Anche il trattamento del tempo è in qualche modo in linea con i precedenti. Pur all’interno di vicende lineari, il tempo cronologico in Polanski viene sempre momentaneamente accantonato, dimenticato, sospeso: esso viene riplasmato secondo la scansione interna di conflitti che seguono una loro logica autonoma, latente (Il coltello nell’acqua, Cul-de-sac), oppure viene deformato dalla percezione mentale dei protagonisti (Repulsion). La vicenda linearissima del Pianista presenta anomalie, non ha una scansione cronologica precisa. Quando il protagonista è chiuso nelle sue gabbie il tempo sembra avvolgersi su se stesso, sembra ripetersi infinitamente, senza che lo si possa organizzare: è il tempo ognora immutabile e uniforme della noia (come portato temporale dell’assurdo).

I rapporti umani paiono, invece, in qualche misura diversi. Proprio perché c’è un nemico assoluto che schiaccia tutti, proprio a causa della tragedia dilagante, tra gli altri uomini (gli oppressi) non c’è competizione e tensione, ma pietà e mutuo soccorso. Le donne hanno un ruolo “confortante” (declinazione dell’imago materna) e non svolgono più la funzione di catalizzatori delle pulsioni, dei desideri e delle rivalità maschili. Ma anche quest’isola per una volta benevola, questo residuo di umanità, è negato dal caso, che costringe Szpilman a restare abissalmente solo. A quel punto non resta che il contatto con l’incarnazione più radicale dell’ostilità: il nemico. Imprevedibilmente proprio in un soldato tedesco s’apre uno spiraglio, una compassione, che poi non potrà essere ricambiata. Entrambe le cose per caso.
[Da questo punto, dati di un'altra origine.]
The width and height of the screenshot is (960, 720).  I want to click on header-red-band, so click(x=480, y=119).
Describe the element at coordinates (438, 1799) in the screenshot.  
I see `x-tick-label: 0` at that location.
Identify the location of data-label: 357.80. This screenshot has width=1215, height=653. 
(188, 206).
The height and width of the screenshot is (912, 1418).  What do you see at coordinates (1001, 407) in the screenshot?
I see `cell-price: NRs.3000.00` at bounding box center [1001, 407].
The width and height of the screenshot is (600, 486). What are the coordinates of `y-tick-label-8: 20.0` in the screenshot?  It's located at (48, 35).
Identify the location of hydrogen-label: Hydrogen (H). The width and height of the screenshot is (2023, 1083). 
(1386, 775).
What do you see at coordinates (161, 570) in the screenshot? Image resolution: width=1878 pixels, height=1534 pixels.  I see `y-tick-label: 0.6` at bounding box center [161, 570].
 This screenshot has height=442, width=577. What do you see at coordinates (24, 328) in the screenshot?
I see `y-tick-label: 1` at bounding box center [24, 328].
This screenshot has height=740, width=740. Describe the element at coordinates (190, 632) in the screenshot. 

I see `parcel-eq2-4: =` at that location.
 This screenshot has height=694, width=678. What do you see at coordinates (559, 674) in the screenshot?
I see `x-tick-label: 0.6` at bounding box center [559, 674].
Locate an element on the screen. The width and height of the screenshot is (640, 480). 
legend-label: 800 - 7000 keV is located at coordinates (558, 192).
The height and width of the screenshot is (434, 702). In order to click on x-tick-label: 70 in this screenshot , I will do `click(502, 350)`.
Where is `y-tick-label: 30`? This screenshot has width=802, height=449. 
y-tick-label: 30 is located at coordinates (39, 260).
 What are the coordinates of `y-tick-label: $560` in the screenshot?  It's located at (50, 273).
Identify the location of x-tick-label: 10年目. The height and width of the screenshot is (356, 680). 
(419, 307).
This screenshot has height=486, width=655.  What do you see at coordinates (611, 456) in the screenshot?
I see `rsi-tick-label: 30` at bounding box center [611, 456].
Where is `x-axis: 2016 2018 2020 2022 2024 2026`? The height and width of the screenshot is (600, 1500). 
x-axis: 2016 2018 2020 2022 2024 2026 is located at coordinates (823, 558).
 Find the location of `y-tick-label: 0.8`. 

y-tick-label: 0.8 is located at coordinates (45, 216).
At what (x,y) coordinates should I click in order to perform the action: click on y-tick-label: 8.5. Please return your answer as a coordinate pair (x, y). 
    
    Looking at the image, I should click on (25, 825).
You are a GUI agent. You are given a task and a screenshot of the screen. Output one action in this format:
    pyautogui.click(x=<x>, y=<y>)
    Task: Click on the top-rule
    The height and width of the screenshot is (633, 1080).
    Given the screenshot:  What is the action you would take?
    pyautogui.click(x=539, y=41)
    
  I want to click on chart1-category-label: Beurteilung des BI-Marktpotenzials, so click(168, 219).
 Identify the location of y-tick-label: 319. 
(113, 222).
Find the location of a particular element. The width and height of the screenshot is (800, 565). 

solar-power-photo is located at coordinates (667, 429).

In questo “solido nulla” il piano e la musica sono l’“anello che non tiene”? sono il lato salvifico del labirinto? Oppure ormai non resta che il paradossale conforto della fede nell’assurdo (La nona porta)?

(1) Alessandro Cappabianca, Roman Polanski, Le Mani, Genova, pp. 8-9. D’ora in poi si indicherà soltanto la pagina del libro accanto alle citazioni.
(2) Le due dichiarazioni tracciano al contempo la contiguità e la differenza nella concezione del caso (e del destino), il quale resta sempre e coerentemente centrale nel cinema di Polanski quale produttore di assurdo e – aristotelicamente – di tragicità.